* What you will do
Every line below that contains "tray" is to be copied.

* The data
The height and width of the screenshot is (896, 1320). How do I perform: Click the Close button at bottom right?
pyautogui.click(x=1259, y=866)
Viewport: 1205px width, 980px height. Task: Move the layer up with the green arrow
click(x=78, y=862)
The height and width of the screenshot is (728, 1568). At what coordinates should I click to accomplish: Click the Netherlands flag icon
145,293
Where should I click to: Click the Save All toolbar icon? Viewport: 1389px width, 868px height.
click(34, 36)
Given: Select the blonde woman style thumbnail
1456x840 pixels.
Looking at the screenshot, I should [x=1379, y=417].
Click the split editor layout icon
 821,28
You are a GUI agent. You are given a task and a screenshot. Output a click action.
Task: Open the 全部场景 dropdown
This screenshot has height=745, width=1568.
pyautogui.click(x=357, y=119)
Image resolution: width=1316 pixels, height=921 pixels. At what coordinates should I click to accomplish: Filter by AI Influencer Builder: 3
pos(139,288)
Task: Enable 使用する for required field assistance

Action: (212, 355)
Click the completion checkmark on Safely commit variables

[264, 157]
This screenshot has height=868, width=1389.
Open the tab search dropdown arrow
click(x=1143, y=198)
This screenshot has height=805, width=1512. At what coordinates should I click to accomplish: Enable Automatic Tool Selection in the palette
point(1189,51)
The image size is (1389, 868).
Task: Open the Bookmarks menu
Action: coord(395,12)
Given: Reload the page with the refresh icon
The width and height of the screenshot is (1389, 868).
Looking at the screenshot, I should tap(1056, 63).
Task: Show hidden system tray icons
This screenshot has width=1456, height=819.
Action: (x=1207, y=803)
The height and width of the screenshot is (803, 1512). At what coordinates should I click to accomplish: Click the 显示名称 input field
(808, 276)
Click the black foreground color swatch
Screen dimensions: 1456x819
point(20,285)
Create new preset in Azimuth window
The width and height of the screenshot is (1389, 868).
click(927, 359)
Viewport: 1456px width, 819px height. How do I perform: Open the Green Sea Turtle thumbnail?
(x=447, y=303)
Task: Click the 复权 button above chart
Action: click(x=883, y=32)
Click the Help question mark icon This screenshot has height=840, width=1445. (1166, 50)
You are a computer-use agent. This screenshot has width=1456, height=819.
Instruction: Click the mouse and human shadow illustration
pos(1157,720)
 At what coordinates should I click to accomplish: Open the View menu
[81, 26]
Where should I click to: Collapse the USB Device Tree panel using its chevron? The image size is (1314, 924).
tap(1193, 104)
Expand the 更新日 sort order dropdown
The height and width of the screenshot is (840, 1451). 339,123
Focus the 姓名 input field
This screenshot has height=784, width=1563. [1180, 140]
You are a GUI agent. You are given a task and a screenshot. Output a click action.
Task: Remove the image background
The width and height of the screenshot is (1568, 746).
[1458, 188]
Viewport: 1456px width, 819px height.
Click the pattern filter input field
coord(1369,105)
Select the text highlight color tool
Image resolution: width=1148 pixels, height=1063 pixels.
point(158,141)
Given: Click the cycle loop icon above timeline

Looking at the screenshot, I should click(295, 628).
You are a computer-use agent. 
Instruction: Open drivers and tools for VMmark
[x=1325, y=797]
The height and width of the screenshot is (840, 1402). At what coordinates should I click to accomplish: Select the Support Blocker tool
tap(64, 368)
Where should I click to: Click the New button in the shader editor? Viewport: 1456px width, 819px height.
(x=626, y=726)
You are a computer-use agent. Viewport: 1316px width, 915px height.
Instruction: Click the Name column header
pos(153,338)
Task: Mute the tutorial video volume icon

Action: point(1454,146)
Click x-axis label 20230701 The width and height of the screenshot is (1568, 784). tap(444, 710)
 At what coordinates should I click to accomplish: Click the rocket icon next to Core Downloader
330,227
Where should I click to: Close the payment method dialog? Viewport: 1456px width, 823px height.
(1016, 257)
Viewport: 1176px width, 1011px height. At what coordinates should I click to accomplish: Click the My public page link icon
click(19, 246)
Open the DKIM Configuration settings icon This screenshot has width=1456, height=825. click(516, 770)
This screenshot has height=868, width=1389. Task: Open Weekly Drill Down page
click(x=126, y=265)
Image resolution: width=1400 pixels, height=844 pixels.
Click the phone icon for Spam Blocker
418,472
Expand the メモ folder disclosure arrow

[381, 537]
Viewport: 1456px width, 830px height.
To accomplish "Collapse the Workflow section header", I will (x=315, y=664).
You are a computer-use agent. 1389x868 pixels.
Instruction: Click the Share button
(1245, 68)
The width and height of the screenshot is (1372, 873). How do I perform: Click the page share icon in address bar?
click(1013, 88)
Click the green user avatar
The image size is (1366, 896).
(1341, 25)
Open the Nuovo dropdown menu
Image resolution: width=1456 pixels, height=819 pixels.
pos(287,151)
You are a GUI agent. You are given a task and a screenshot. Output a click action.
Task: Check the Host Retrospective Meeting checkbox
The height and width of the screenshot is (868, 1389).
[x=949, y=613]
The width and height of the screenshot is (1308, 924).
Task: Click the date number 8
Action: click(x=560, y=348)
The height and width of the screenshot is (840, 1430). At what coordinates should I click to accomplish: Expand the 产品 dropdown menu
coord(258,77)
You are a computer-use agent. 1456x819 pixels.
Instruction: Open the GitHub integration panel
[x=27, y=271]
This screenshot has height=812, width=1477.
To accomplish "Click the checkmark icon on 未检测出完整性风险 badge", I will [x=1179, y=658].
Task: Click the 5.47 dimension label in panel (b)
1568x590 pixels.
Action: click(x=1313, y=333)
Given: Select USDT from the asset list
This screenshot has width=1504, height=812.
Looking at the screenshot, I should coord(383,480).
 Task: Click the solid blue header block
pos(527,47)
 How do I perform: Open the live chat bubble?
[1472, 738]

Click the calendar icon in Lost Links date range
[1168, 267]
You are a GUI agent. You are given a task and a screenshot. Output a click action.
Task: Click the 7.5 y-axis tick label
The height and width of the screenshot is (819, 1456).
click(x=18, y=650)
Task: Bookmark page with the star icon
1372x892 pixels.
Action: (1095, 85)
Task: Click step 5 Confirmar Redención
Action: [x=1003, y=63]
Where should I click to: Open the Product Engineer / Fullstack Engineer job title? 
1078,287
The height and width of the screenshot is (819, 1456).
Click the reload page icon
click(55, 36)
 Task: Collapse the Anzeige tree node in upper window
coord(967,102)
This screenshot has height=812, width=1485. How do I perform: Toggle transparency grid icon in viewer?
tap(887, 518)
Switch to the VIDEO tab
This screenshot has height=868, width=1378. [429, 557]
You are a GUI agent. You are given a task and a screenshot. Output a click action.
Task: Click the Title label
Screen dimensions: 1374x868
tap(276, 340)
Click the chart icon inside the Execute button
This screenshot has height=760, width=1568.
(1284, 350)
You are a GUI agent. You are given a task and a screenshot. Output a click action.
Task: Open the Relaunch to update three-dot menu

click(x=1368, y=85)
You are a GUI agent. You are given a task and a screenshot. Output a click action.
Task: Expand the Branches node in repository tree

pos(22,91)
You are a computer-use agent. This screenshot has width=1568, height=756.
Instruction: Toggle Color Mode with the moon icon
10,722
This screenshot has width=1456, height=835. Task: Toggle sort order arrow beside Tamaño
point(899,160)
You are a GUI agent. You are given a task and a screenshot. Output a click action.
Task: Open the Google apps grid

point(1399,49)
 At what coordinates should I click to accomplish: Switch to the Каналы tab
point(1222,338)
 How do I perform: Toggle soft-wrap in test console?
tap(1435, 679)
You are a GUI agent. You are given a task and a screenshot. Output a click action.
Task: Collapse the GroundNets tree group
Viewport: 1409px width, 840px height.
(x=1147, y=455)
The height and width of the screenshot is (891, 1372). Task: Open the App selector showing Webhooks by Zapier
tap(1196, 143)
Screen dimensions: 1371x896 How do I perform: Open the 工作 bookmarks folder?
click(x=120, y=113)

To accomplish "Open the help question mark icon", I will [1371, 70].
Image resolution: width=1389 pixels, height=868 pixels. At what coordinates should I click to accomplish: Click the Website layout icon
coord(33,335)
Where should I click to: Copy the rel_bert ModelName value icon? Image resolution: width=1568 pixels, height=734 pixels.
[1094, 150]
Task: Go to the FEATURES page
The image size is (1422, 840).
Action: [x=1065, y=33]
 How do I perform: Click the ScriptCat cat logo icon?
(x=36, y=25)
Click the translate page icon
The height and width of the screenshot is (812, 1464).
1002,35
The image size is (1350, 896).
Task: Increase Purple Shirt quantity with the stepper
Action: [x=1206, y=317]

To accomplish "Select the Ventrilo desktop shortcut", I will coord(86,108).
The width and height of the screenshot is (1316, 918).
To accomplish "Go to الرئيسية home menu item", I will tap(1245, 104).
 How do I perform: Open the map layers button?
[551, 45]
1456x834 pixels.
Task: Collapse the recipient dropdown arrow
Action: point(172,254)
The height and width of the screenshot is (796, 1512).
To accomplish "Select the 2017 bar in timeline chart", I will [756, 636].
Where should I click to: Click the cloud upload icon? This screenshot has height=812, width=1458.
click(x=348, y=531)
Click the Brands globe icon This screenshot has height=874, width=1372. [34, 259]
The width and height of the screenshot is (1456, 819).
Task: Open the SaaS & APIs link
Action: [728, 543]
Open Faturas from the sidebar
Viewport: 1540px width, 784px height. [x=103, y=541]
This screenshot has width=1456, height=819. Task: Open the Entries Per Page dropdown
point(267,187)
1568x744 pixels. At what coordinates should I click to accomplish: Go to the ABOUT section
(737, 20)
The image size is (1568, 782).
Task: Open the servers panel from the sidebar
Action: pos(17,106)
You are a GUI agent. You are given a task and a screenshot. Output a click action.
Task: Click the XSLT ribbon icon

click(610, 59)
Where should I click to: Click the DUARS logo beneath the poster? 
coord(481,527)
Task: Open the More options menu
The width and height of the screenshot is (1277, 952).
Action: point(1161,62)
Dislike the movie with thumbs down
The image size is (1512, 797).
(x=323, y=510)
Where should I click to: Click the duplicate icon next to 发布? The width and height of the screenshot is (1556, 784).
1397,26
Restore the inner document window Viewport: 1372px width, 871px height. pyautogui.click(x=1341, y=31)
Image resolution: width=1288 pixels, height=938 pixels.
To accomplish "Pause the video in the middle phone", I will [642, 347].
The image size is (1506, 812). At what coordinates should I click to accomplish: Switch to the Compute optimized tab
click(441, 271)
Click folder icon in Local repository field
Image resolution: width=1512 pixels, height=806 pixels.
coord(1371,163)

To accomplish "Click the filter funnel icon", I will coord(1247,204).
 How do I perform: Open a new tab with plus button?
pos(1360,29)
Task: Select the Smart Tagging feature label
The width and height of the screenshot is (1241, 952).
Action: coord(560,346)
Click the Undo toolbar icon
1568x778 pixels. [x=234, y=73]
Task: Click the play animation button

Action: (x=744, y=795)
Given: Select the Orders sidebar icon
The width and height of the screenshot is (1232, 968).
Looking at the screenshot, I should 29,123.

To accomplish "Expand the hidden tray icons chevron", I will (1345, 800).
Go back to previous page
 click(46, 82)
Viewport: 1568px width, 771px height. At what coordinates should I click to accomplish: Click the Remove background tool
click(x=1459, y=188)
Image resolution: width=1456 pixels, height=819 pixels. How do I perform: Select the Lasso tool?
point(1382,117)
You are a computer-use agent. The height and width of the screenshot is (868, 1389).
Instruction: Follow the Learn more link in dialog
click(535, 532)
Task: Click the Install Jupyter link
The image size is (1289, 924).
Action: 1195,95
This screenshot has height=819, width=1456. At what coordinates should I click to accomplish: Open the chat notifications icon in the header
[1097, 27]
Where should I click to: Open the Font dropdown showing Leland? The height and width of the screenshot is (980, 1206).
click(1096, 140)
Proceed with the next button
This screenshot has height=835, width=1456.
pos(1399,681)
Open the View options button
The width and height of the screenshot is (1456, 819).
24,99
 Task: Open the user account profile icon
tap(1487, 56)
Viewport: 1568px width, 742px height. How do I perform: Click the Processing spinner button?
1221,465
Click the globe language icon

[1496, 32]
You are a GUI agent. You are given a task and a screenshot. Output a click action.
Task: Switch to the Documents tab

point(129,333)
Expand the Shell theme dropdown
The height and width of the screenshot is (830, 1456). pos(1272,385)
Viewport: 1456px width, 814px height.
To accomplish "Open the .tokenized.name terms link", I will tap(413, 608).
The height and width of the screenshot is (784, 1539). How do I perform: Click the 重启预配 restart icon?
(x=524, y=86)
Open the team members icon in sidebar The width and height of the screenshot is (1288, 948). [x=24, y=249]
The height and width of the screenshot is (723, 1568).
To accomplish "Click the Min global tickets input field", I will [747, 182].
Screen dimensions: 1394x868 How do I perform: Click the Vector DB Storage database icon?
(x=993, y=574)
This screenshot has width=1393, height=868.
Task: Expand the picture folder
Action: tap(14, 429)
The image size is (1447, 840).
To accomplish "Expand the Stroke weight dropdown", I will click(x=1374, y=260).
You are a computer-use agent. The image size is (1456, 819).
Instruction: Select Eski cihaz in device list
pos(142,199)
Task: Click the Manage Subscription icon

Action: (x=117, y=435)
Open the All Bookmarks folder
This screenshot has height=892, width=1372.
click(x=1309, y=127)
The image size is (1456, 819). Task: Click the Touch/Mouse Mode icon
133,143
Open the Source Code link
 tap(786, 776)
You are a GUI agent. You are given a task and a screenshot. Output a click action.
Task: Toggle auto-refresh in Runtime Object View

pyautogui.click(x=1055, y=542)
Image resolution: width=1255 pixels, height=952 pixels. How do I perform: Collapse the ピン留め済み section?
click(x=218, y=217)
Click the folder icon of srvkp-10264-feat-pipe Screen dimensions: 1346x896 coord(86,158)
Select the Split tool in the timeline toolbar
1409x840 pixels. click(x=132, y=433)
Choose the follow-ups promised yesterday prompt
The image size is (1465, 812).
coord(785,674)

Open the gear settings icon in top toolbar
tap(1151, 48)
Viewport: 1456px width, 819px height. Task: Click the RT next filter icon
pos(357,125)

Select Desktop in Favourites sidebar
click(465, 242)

* Written solution
Task: Show hidden system tray icons
To accomplish "Expand the hidden tray icons chevron", I will (1345, 800).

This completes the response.